With its Corrected Order, the district court was not imposing
a new sentence. To the contrary, it was correcting a discrete
portion of the Resentencing Order it had already rendered. The
Resentencing Order had not been vacated or set aside. The sole
change made by the Corrected Order was to vacate Patterson's
924(c)(1) conviction and remove all reference to that conviction
from the sentence. Thus, Patterson had no right to be present or
to be heard before the district court entered its Corrected Order.
III.
Patterson argues that because his conviction for carrying a
firearm in connection with a crime of violence has been vacated, he
no longer qualifies as an armed career criminal under U.S.S.G.
4B1.4. However, his armed career criminal status has never
4
depended on his 924(c)(1) conviction; it has always rested solely
on the fact that Patterson, a felon in possession of a firearm,
used that firearm to shoot a policeman. See Patterson, No. 92-5258
(5th Cir. 1992). Nothing about his corrected sentence changes
this.3
IV.
Patterson argues finally that the district court vindictively
penalized him for exercising his right to appeal by making his
second sentence more severe than his initial sentence. Patterson
was originally sentenced to 366 months on the 922(g) conviction
plus five consecutive years on the 924(c)(1) conviction, for a
total of 426 months. After the Corrected Order, Patterson was left
with a 327 month sentence on the 922(g) conviction. Patterson
argues that the first sentence was at the bottom of his original
guideline range, while his second sentence was at the very top of
his new, lower guideline range, making it a harsher sentence.
3
Patterson also argues that the district court incorrectly
enhanced his 922(g) sentence under several guideline provisions.
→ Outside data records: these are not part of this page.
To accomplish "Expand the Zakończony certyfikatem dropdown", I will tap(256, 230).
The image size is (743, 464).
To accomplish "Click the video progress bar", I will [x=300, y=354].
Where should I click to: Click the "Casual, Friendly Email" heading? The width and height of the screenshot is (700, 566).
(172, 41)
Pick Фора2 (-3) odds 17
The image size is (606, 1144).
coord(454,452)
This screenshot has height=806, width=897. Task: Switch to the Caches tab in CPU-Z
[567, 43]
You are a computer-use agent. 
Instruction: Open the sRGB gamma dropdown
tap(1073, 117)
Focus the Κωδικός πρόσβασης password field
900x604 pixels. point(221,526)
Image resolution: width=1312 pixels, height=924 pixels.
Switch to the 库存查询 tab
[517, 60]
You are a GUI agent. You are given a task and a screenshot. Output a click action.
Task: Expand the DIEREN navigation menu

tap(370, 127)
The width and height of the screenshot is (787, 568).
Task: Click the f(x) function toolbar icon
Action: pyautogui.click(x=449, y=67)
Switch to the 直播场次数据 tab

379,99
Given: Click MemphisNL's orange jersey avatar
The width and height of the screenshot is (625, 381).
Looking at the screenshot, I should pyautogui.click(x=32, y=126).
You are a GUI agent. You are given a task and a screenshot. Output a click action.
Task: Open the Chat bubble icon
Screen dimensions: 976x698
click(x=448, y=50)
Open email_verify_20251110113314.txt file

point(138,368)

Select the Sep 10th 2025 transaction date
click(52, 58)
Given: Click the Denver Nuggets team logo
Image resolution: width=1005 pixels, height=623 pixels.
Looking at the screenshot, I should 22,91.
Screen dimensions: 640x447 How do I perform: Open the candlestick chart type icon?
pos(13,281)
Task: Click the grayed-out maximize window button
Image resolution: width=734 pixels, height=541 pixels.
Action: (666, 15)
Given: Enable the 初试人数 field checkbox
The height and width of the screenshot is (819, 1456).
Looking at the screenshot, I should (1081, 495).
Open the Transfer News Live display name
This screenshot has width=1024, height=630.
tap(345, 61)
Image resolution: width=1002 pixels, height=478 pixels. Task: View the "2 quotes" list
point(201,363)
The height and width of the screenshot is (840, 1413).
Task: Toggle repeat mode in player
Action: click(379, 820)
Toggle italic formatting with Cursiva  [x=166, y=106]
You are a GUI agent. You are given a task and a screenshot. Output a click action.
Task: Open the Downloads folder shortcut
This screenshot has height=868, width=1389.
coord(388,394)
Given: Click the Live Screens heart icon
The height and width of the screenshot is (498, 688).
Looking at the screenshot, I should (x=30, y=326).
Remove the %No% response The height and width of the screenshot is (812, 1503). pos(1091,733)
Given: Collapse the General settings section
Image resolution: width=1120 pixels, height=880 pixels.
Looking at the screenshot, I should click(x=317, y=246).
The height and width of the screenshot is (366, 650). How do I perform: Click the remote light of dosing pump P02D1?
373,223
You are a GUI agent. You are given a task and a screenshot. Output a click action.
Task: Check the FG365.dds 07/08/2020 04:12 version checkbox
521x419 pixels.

These contentions were addressed in the earlier appeal and we
decline to revisit them.
Additionally, in his Supplemental Response to Brief of
Appellee, Patterson argues for the first time that the district
court did not adequately specify its reasons for choosing a
particular length of sentence within a guideline range that
exceeds 24 months. We do not find that this is an issue of
manifest injustice, and so decline to address this tardy
argument. See United States v. Winn, 948 F.2d 145, 157 (5th Cir.
1991), cert. denied, 112 S.Ct. 1599 (1992).
5
Patterson's argument is meritless. Viewed cumulatively or
count-by-count, Patterson's second sentence was shorter than his
first. There is no error here.4
For the above reasons, Patterson's sentence imposed by the
district court in its Corrected Order and Judgment on Resentencing
is AFFIRMED.
4
Patterson contends that the PSR will provide the Bureau of
Prisons with inaccurate information because it does not reflect
that his 924(c)(1) conviction is no longer valid. Patterson's
concern is baseless. In addition to the PSR, the Bureau of
Prisons will receive the district court's Corrected Order, which
clearly vacates the 924(c)(1) conviction.